Taverne "Zur Morgenröte" --->
Es war noch früh am Morgen und frustrierende Nächte später, nachdem Raiu - oder vielmehr Mikaze - in Dilucs Taverne aufgetaucht war und Ookazán an der Nase herumgeführt hatte. Den Drachen wurmte ihr Auftritt und vor allem der Abgang der Frau immer noch sehr. Er hatte seitdem eigentlich durchgängig schlechte Laune, und dass die Suche nach Mikaze erfolglos im Sande verlaufen war und man sie weder gehört, noch gesehen hatte, sorgte wirklich nicht dafür, dass er genießbar war.

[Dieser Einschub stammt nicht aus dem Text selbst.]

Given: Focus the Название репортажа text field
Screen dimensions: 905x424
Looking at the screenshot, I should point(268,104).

Die Garde, die Wachen und überhaupt jeder, der um Ookazáns schlechte Laune wusste, mieden sie, wo sie konnten. Leider war das nur dann möglich, wenn sie einem keine Befehle erteilte oder man sich grundsätzlich nicht in ihrer Nähe aufhielt.

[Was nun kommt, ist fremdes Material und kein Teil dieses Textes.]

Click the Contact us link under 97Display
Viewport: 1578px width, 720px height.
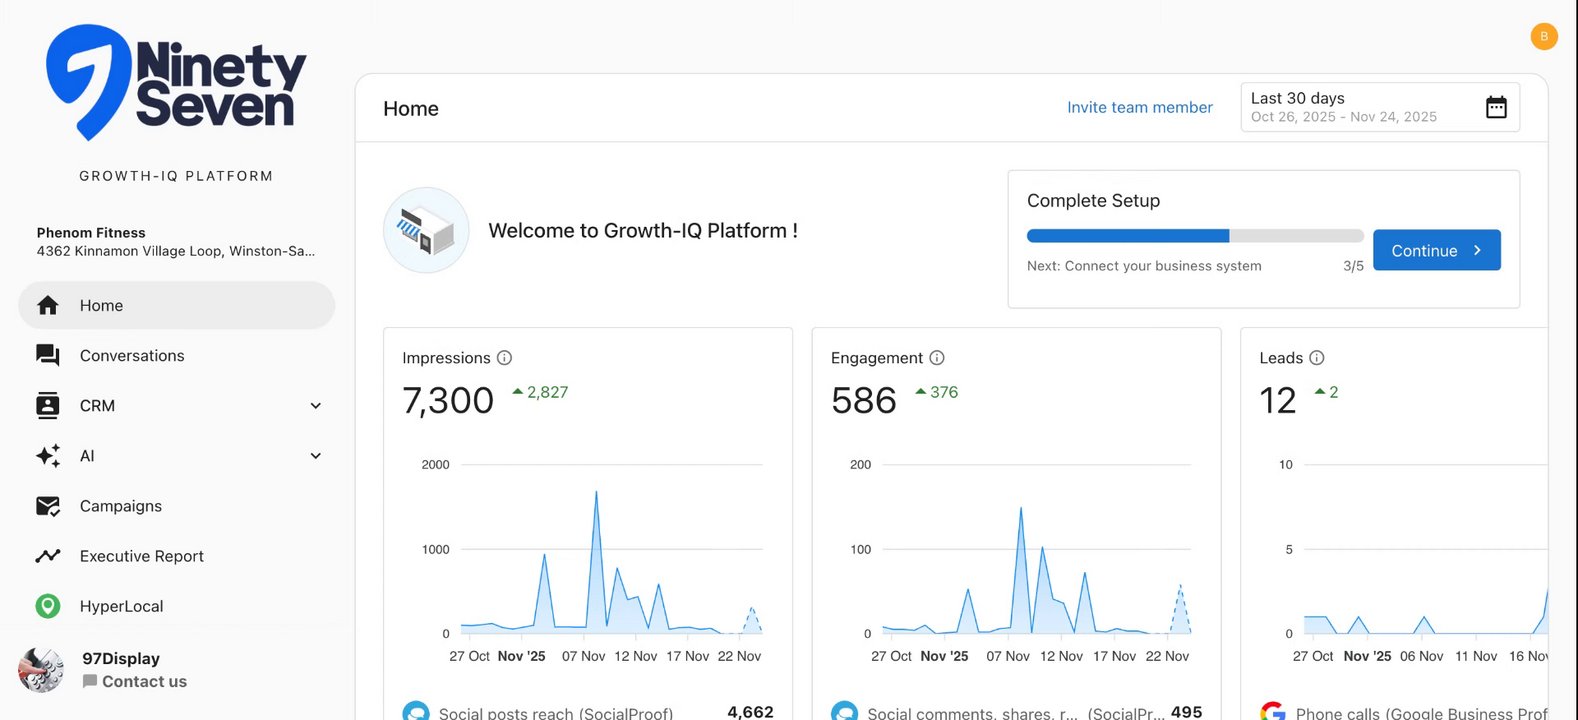pos(144,682)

Der morgendliche Dunst von der Bewässerung hing über dem wunderschönen und akribisch sowie auch irgendwie liebevoll gepflegten Garten. Er waberte auch schwach über dem künstlichen Wasserlauf und sorgte dafür, dass Ookazán das Gefühl hatte, Wasser einzuatmen. Der Rauch ihrer Kiseru vermischte sich mit dem feinen Nebel, als sie einen tiefen Zug daraus nahm, den Kopf etwas in den Nacken legte und ihn durch die Lippen in die Luft hinaus ausstieß. Sie verfolgte den bläulichen Qualm dabei, wie er sich mit dem grauweißen Dunst vermischte und verflüchtigte. Eigentlich mochte sie die hohe Luftfeuchtigkeit in den Morgenstunden hier nicht, wenn die Sonne begann, die Luft aufzuwärmen und das Wasser verdunsten zu lassen. Aber sie hoffte, hier ein wenig Ruhe zu genießen, bevor sie sich wieder um die Arbeit kümmerte.

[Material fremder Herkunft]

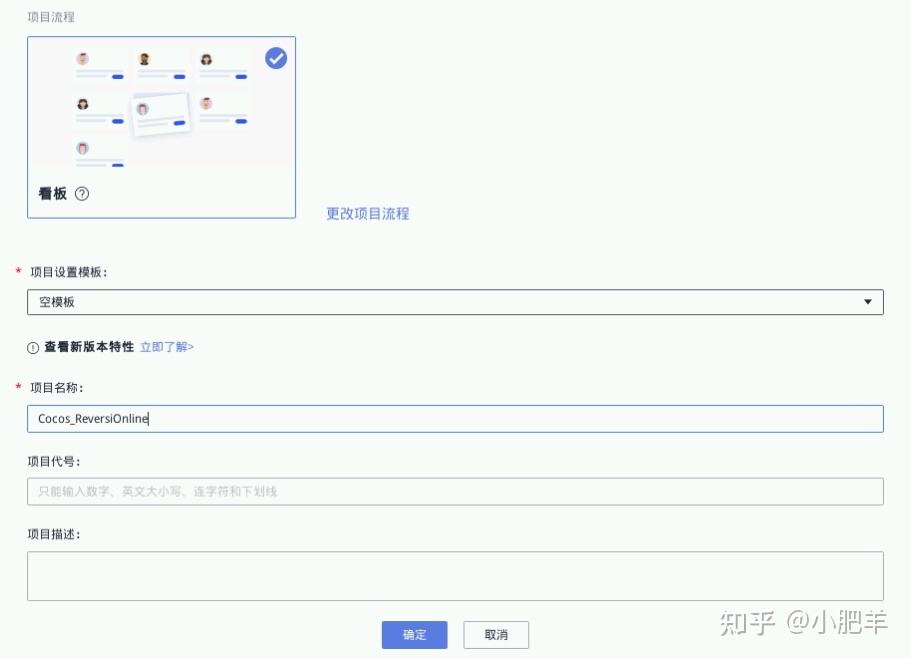Click the 项目流程 section heading
The image size is (911, 659).
click(x=48, y=17)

Der eigene Garten ihres Anwesens hatte sie angeödet, also war sie hierher gekommen. Eine ihrer persönlichen Dienerinnen hatte ihr ein Tablett mit einer Tasse und einer Kanne Tee darauf organisiert und hatte sich zurückgezogen, um sie nicht zu stören. Es wartete noch ein Gespräch mit dem Shinnou auf Ookazán. Bisher hatte sie nicht viel Zeit gehabt, mit ihm zu reden. Sie hatte ihn bzw. den Kaiserpalast nur grob über die Ereignisse jenes Abends informiert und Kamui verkündet, später im Detail noch einmal mit ihm darüber zu sprechen. Seitdem hatte es wegen des Banketts und wegen ihrer eigenen Suche nach Mikaze noch keine Gelegenheit dazu gegeben, dieses Gespräch nachzuholen.
"Sie hat also einen Sohn...", sagte sie und der Blick aus ihren goldenen Augen hob sich zu der Dienerin, die sich mit einer einzelnen roten Chrysantheme in der Hand näherte, um sie ihr zu geben.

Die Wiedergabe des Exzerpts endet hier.